Give again the lines of the data from its first line through the line with "Kontakt (229, 2417)". Change nothing.

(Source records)
--
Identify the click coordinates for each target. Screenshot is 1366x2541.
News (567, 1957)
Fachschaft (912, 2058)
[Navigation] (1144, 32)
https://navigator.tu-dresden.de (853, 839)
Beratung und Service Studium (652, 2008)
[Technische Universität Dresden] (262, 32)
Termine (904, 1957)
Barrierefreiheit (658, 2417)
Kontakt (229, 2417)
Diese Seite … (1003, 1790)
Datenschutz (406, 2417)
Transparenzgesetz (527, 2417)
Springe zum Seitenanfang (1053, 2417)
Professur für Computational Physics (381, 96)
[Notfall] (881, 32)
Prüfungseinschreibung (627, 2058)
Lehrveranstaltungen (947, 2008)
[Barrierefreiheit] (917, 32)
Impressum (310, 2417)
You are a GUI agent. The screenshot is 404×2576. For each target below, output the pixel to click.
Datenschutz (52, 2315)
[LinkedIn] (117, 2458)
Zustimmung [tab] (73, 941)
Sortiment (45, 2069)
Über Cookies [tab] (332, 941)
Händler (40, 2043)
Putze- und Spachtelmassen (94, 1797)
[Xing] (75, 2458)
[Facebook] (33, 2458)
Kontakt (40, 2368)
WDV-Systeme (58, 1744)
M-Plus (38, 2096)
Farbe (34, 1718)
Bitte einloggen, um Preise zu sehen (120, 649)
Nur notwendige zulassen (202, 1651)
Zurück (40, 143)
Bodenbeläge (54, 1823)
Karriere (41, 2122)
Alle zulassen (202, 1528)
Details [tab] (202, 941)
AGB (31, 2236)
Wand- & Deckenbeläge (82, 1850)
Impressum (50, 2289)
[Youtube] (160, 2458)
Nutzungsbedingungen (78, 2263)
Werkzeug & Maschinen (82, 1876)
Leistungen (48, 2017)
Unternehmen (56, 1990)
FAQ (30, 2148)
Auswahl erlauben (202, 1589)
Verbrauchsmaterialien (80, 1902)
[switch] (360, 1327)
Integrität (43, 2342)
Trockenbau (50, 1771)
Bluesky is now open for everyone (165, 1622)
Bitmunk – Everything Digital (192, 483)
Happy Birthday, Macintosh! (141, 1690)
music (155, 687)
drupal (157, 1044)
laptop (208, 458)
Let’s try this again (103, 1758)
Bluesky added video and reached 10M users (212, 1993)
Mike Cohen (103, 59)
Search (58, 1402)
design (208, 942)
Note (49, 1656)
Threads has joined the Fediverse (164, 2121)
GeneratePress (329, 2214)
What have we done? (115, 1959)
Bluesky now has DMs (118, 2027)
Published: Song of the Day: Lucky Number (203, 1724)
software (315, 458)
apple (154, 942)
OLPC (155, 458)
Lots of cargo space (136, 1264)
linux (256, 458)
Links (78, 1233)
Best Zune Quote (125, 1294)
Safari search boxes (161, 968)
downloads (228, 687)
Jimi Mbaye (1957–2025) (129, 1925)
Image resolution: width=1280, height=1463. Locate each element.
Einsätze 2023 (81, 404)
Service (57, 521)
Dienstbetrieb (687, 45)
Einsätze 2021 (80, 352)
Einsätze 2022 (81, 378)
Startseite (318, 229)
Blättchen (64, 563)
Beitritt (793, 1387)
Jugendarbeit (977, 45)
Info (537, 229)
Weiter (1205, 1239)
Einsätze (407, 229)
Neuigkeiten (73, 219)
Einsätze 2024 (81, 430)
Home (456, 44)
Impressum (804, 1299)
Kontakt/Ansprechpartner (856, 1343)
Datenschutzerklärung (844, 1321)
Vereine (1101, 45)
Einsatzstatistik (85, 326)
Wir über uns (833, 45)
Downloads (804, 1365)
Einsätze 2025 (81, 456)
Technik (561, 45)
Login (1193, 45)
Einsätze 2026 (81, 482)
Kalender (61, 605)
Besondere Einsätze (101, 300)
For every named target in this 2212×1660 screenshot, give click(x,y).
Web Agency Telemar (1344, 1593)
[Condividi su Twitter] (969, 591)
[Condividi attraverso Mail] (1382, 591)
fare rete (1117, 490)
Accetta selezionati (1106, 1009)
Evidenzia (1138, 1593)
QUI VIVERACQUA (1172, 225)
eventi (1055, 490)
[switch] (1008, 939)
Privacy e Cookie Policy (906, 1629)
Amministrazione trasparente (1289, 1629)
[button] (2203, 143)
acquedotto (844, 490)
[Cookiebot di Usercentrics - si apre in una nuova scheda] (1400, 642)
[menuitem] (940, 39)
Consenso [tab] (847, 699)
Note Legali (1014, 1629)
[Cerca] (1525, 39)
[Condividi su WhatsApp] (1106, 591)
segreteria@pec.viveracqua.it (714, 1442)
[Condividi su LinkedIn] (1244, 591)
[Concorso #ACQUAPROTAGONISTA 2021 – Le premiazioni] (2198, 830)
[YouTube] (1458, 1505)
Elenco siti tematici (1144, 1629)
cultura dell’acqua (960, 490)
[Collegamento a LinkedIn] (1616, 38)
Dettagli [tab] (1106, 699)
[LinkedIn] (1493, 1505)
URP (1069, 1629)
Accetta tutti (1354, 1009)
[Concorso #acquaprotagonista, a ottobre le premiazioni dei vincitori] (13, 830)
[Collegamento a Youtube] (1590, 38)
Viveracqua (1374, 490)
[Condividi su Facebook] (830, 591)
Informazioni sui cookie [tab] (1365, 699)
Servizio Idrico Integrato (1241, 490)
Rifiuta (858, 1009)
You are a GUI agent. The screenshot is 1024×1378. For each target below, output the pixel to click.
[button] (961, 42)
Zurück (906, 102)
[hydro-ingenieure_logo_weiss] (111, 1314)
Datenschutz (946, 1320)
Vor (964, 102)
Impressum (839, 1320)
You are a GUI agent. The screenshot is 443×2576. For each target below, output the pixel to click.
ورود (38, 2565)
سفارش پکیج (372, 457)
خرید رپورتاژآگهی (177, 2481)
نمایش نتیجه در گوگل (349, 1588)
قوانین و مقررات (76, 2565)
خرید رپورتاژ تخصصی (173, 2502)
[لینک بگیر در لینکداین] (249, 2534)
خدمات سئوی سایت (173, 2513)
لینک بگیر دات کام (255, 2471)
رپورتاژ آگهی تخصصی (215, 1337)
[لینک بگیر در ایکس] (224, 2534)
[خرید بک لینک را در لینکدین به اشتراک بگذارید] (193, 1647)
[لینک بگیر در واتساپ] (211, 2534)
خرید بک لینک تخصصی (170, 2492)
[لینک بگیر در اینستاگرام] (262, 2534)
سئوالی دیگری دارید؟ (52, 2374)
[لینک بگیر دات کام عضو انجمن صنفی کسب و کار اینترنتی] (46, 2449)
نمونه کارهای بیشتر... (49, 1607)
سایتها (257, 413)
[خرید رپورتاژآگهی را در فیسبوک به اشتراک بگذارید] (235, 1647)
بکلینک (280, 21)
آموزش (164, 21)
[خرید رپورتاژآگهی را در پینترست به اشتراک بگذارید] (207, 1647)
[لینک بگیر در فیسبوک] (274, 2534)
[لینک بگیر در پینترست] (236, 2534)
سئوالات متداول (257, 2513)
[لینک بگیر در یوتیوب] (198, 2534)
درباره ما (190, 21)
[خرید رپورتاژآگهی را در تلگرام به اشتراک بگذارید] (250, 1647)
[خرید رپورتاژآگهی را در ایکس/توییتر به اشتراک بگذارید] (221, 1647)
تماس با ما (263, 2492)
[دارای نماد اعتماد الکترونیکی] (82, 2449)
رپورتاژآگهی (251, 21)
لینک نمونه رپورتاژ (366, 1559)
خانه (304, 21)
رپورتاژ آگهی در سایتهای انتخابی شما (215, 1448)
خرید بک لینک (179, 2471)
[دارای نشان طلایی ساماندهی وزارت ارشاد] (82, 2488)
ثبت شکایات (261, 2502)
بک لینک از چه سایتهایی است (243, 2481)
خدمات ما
--
| Result below |
Identify the click coordinates for each target. Screenshot is 1366x2541.
News (567, 1957)
Fachschaft (912, 2058)
[Navigation] (1144, 32)
https://navigator.tu-dresden.de (853, 839)
Beratung und Service Studium (652, 2008)
[Technische Universität Dresden] (262, 32)
Termine (904, 1957)
Barrierefreiheit (658, 2417)
Kontakt (229, 2417)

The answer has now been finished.